Hmm. I’m not following. It seems like you follow the chain of reasoning and agree with the conclusion:
The algorithm doesn’t try to select an assignment with largest U(), but rather just outputs 5 if there’s a valid assignment with x>y, and 10 otherwise. Only p2 fulfills the condition, so it outputs 5.
This is exactly the point: it outputs 5. That’s bad! But the agent as written will look perfectly reasonable to anyone who has not thought about the spurious proof problem. So, we want general tools to avoid this kind of thing. For the case of proof-based agents, we have a pretty good tool, namely MUDT (the strategy of looking for the highest-utility such proof rather than any such proof). (However, this falls prey to the Troll Bridge problem, which looks pretty bad.)
Conditionals with false antecedents seem nonsensical from the perspective of natural language, but why is this a problem for the formal agent?
More generally, the problem is that for formal agents, false antecedents cause nonsensical reasoning.
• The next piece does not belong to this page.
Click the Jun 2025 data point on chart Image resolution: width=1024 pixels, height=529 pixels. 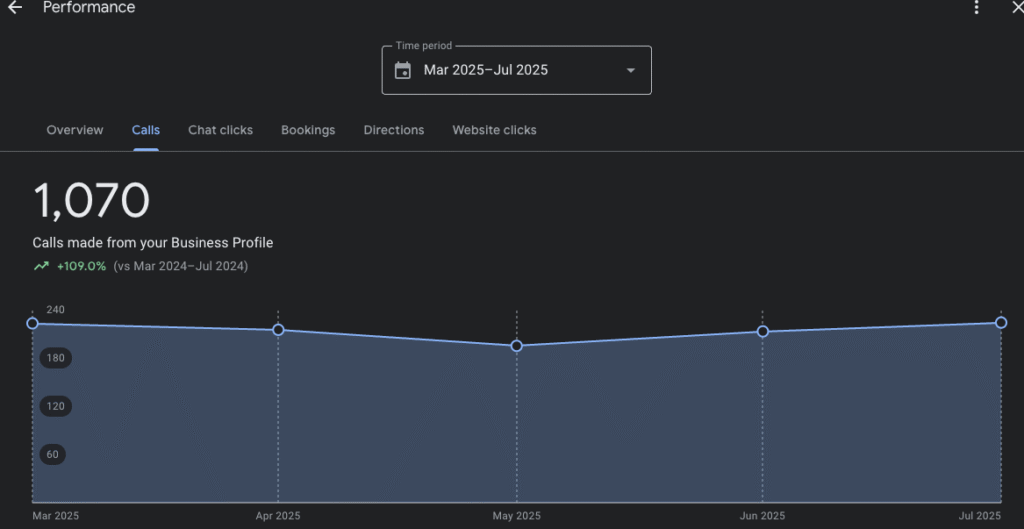[x=763, y=331]
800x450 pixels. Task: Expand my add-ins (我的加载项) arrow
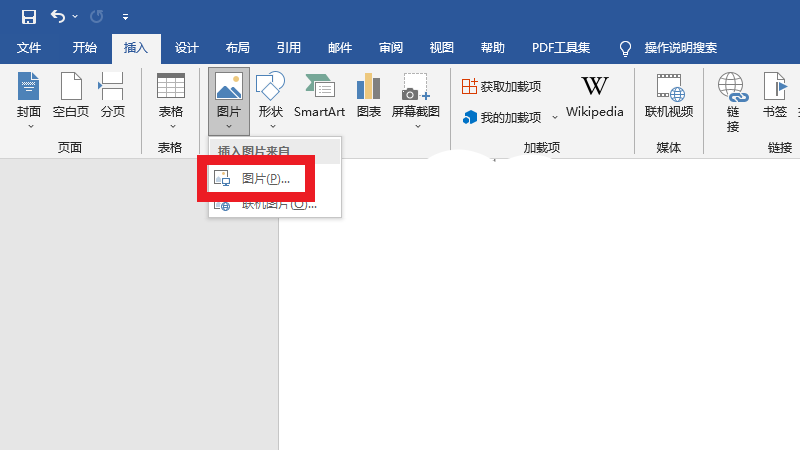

EG, for the material conditional (the usual logical version of conditionals), everything is true when reasoning from a false antecedent. For Bayesian conditionals (the usual probabilistic version of conditionals), probability zero events don’t even have conditionals (so you aren’t allowed to ask what follows from them).
Yet, we reason informally from false antecedents all the time, EG thinking about what would happen if
So, false antecedents cause greater problems for formal agents than for natural language.
For this particular problem, you could get rid of assignments with nonsensical values by also considering an algorithm with reversed outputs and then taking the intersection of valid assignments, since only (x=5,y=10) satisfies both algorithms.
The problem is also “solved” if the agent thinks only about the environment, ignoring its knowledge about its own source code. So if the agent can form an agent-environment boundary (a “cartesian boundary”) then the problem is already solved, no need to try reversed outputs.
The point here is to do decision theory without such a boundary. The agent just approaches problems with all of its knowledge, not differentiating between “itself” and “the environment”.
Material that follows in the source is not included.